Developed by Robert Kaplan and David Norton in 1992, the balanced scorecard methodology is a comprehensive approach that analyzes an organization's overall performance in four ways, based on the idea that assessing performance through financial returns only provides information about how well the organization did prior to the assessment, so that future performance can be predicted and proper actions taken to create the desired future.
The methodology examines performance in four areas: financial analysis, the most traditionally used performance indicator, includes assessments of measures such as operating costs and return-on-investment; customer analysis looks at customer satisfaction and retention; internal analysis looks at production and innovation, measuring performance in terms of maximizing profit from current products and following indicators for future productivity; and finally, learning and growth analysis explores the effectiveness of management in terms of measures of employee satisfaction and retention and information system performance.

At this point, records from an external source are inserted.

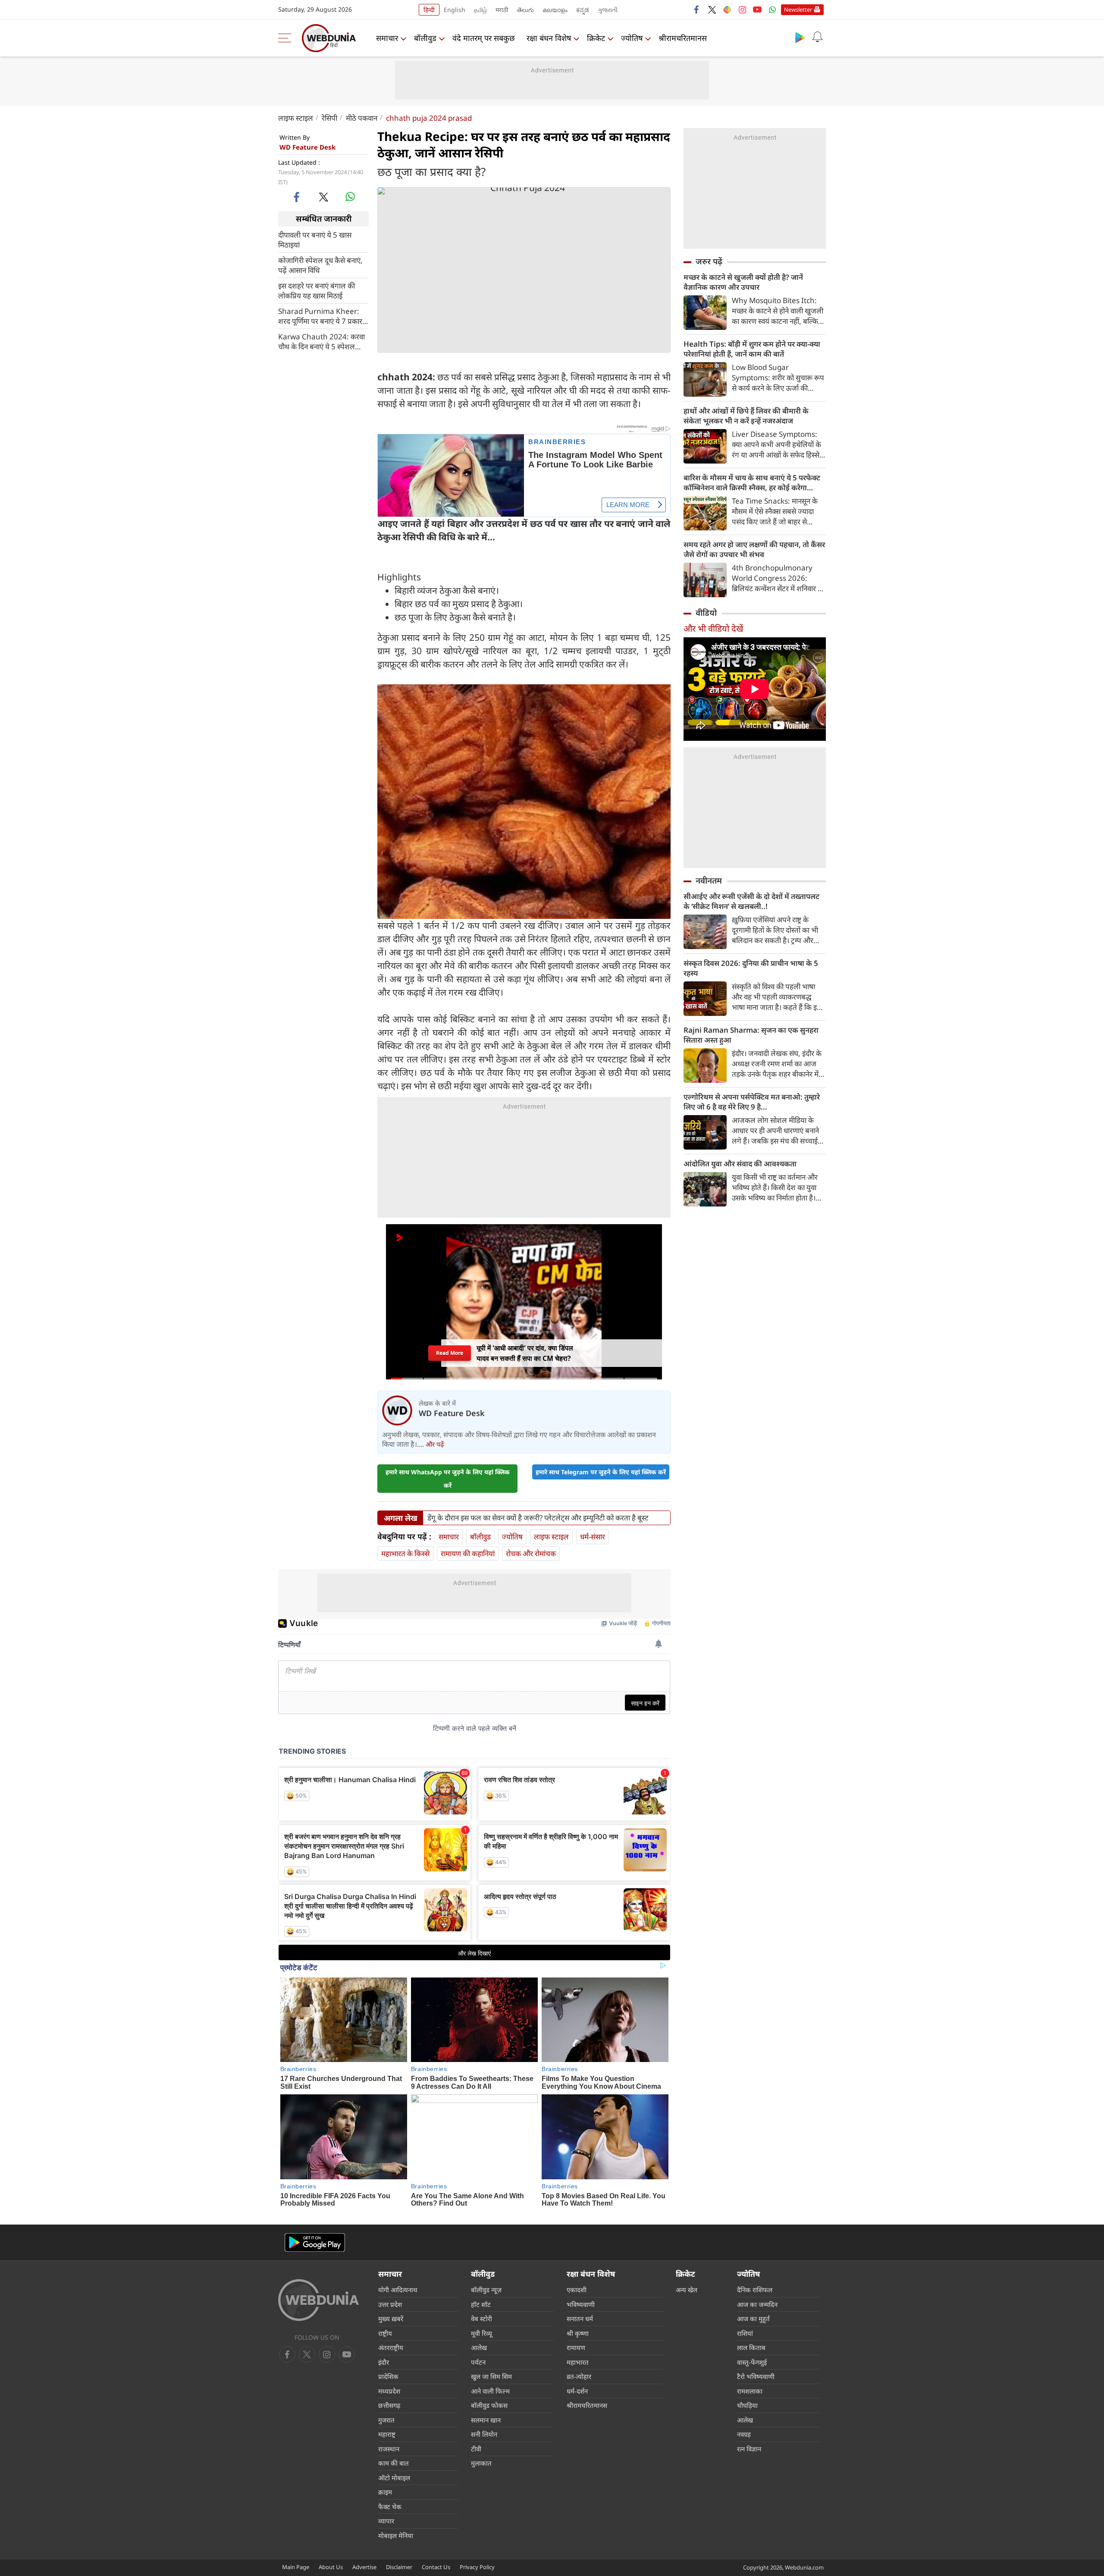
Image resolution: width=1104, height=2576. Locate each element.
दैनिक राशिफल (754, 2289)
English (454, 10)
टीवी (476, 2448)
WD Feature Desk (307, 147)
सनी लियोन (484, 2434)
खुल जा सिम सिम (491, 2376)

As a structure, balanced scorecard methodology breaks broad goals down successively into vision, strategies, tactical activities, and metrics. As an example of how the methodology might work, an organization might include in its mission statement a goal of maintaining employee satisfaction. This would be the organization's vision. Strategies for achieving that vision might include approaches such as increasing employee-management communication. Tactical activities undertaken to implement the strategy could include, for example, regularly scheduled meetings with employees. Finally, metrics could include quantifications of employee suggestions or employee surveys.